Шестой этаж | страница 13



С Болховитиновым у нас установились хорошие отношения. Почвой для них послужило то, что мы первыми опубликовали стихи молодых поэтов, погибших на фронте,— Михаила Кульчицкого, Павла Когана, Николая Майорова, Всево­лода Багрицкого, Николая Отрады (почти никто из них ничего при жизни не на­печатал), с предисловием Павла Антокольского,— открыв их читателям и проло­жив путь для последующих публикаций, коллективных сборников, индивидуаль­ных книг и т. д. Болховитинов когда-то сам писал стихи, а до войны, когда учился на физическом факультете Московского университета, в университетской много­тиражке вел отдел литературы. Со многими поэтами фронтового поколения он был знаком, а с Николаем Майоровым, кажется, даже дружил. К нашей затее — а как ни странно, даже тогда это было не просто, вызывало глухое сопротив­ление, наверное, потому, что многое меняло в утвердившейся картине предвоен­ной духовной жизни,— он отнесся с большим энтузиазмом, и с тех пор, когда на редколлегии возникало противодействие каким-то острым нашим материалам, неизменно был на нашей стороне. Но вообще держался он в газете несколько на отшибе, на своем научном «хуторе», не очень вникая в общую жизнь редак­ции...

У Георгия Радова, сменившего Рябчикова в разделе внутренней жизни и по­ворачивавшего этот раздел к реальным и острым проблемам современной дейст­вительности, было прямо противоположное стремление. Он активно участвовал во всем, что происходило в газете, ввязывался в дела, его раздела не касавшиеся. И все бы хорошо,— такие люди в редакции очень нужны, они взрывают рутину,— если бы не уверенность Радова, что он лучше всех знает жизнь. Он решил, что у него есть право наставлять на путь истинный нас, как он полагал, плохо зна­ющих действительность, погрязших во внутрилитературных проблемах и распрях. Я вовсе не хочу сказать, что мы были безгрешны. Но Радов в своих поучениях часто путал публицистику с художественной литературой, его претензии и со­веты нередко носили вульгарный (конечно, не в бытовом, а в литературоведчес­ком смысле) характер.

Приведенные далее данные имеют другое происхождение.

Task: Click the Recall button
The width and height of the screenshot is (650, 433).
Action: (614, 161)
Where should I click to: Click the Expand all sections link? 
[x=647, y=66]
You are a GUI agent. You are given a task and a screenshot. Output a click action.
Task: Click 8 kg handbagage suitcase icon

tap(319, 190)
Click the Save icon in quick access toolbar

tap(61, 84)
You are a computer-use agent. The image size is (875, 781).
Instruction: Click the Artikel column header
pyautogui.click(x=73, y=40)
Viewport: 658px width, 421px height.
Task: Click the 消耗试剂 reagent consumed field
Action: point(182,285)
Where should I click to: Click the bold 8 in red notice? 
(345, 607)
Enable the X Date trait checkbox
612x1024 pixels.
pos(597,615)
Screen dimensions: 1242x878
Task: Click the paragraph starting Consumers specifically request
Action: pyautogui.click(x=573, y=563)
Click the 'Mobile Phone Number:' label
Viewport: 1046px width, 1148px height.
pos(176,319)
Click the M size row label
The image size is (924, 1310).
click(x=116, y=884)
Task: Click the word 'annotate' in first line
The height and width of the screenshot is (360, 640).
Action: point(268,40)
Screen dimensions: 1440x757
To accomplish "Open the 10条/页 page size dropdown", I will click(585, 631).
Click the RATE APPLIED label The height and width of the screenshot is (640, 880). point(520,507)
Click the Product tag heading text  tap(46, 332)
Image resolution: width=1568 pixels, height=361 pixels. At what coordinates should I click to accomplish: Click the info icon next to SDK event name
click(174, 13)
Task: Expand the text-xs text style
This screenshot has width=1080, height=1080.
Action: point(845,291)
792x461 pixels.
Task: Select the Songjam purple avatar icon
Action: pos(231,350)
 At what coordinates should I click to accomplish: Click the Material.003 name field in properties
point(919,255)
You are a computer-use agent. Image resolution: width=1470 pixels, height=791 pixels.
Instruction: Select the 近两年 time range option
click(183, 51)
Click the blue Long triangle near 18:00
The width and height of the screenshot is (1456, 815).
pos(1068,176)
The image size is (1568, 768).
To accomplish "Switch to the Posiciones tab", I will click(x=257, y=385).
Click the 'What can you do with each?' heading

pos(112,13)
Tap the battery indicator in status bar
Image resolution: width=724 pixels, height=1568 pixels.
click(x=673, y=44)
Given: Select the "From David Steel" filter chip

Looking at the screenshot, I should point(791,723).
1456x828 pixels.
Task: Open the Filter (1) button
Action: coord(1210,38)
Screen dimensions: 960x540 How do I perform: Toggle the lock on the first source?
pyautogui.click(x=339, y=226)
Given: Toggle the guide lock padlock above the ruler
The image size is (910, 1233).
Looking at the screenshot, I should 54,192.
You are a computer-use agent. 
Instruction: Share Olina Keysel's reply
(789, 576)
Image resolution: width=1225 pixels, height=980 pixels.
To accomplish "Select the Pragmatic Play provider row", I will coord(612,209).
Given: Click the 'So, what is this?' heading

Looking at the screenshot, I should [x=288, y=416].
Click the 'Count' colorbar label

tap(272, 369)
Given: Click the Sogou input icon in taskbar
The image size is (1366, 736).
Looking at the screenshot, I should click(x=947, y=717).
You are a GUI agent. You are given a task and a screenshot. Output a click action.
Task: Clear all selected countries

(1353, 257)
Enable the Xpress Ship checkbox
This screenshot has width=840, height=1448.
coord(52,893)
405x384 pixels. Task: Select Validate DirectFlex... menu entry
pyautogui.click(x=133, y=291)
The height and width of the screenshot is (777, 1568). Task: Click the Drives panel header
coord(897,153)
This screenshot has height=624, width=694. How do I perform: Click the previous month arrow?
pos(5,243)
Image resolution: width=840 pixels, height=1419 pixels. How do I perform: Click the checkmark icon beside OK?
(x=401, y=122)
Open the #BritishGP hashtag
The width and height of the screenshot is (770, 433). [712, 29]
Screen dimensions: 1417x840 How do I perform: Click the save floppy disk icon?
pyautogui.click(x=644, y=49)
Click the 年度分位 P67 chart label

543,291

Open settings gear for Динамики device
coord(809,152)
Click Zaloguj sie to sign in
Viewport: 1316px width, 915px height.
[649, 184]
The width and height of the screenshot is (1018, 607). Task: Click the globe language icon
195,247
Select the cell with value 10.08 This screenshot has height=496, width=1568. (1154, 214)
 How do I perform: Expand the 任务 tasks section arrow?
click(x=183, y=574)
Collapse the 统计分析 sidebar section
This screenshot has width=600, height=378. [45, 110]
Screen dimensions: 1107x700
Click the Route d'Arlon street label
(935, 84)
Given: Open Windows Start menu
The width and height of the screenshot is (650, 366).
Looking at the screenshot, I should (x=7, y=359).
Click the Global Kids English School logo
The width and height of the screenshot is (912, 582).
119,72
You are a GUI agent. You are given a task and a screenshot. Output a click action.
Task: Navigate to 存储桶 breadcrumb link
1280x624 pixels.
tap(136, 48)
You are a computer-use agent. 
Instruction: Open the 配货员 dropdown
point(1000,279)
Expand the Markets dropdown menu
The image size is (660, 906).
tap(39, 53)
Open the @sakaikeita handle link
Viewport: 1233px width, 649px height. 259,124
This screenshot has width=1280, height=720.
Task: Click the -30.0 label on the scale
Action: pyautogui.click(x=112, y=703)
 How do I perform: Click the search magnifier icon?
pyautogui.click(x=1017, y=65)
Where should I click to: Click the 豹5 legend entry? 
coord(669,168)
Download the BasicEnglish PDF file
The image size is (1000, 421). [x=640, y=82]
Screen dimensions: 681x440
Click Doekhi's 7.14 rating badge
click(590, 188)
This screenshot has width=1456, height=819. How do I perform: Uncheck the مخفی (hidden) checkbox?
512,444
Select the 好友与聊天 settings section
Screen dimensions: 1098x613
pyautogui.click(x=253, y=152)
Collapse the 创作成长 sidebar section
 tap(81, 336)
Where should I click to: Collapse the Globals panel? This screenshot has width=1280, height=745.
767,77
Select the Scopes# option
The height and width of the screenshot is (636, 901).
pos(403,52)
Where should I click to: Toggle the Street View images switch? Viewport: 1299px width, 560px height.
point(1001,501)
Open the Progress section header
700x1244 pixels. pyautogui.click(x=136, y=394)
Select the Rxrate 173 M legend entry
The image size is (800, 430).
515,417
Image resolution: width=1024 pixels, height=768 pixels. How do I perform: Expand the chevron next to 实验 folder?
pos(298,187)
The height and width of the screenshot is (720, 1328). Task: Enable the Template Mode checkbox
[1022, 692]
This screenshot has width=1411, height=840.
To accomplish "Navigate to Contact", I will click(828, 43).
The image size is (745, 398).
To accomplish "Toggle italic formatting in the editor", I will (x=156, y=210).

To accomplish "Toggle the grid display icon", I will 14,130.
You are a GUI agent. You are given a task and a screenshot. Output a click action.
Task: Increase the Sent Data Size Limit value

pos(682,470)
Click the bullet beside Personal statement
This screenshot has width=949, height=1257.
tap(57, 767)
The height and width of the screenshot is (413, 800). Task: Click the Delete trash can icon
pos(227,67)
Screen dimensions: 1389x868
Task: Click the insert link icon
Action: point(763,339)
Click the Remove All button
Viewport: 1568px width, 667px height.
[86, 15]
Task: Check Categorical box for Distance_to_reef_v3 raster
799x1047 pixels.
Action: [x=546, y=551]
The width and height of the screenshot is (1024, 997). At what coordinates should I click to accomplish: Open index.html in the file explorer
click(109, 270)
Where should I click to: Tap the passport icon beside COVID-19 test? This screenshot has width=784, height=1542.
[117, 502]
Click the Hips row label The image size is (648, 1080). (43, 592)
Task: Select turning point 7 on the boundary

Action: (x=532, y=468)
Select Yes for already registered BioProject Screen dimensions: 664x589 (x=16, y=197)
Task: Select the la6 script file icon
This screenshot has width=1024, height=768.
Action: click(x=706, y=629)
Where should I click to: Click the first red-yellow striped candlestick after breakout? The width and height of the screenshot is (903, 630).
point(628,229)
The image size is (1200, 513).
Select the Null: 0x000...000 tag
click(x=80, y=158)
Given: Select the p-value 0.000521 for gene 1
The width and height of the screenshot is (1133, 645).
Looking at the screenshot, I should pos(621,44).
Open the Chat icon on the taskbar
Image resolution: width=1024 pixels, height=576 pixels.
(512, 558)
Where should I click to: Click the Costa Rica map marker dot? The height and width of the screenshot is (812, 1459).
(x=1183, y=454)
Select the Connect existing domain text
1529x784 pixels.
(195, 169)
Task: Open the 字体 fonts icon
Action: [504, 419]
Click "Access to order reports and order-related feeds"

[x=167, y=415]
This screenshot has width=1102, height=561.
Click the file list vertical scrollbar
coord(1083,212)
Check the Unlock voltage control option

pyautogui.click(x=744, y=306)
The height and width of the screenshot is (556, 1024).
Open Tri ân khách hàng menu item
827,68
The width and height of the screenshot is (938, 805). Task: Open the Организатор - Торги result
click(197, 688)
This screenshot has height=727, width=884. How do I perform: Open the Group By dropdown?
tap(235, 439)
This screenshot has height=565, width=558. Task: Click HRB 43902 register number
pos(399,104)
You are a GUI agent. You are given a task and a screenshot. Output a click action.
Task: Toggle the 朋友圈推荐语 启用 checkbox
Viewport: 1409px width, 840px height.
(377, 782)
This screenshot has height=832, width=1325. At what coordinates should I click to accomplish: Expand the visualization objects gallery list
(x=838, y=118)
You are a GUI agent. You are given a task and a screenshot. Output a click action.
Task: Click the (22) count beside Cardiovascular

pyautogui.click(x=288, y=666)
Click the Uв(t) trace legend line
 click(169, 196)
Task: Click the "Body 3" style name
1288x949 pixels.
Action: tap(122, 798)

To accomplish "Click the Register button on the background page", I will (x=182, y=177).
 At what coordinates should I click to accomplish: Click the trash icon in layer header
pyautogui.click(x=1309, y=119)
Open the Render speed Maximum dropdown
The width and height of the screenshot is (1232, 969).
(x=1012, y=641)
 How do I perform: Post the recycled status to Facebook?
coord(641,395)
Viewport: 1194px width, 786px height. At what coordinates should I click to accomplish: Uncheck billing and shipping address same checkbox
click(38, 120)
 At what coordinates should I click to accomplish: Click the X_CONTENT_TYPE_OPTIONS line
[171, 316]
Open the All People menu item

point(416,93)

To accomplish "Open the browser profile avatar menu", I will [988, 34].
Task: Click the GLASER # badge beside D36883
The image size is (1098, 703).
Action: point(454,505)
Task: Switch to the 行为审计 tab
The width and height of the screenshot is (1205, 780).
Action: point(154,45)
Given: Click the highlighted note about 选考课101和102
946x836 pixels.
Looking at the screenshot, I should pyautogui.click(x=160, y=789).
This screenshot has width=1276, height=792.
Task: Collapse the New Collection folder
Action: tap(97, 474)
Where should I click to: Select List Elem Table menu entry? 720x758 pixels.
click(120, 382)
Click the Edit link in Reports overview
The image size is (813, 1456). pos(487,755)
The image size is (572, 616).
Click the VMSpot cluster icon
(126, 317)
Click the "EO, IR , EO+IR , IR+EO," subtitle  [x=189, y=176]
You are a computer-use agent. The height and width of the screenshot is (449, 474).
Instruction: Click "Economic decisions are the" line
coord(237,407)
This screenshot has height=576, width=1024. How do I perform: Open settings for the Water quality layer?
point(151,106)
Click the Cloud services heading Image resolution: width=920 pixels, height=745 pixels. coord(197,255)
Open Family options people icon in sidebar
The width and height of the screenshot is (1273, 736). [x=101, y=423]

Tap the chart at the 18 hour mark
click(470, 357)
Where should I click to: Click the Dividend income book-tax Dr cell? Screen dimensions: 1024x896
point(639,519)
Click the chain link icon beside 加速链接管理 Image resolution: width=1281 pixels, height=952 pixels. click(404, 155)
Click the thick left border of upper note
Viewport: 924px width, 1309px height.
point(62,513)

Несколько раз по конкретным поводам мы с Радовым схватывались на пла­нерках и летучках с переменным успехом — верх бывал то за ним, то за мной. За этим неизменно стоял все тот же конфликт, все та же проблема. Как-то схле­стнулись по поводу заявленного нашим отделом в номер стихотворения Коржа­вина. После той злополучной реплики «Комсомолки» нам все-таки удалось на­печатать еще одно его стихотворение — «Парад ветеранов в Кёльне» — антинацистское, антимилитаристское, номер был посвящен войне, Победе, оно и прошло, морщились, но не возражали. Однако настороженное отношение к его стихам сохранялось. Предложенное нами стихотворение — оно называлось «Наука или утопия?» и обличало обесчеловечивание, попрание личности при помощи обо­жествляемой новейшей техники — на планерке встретили в штыки.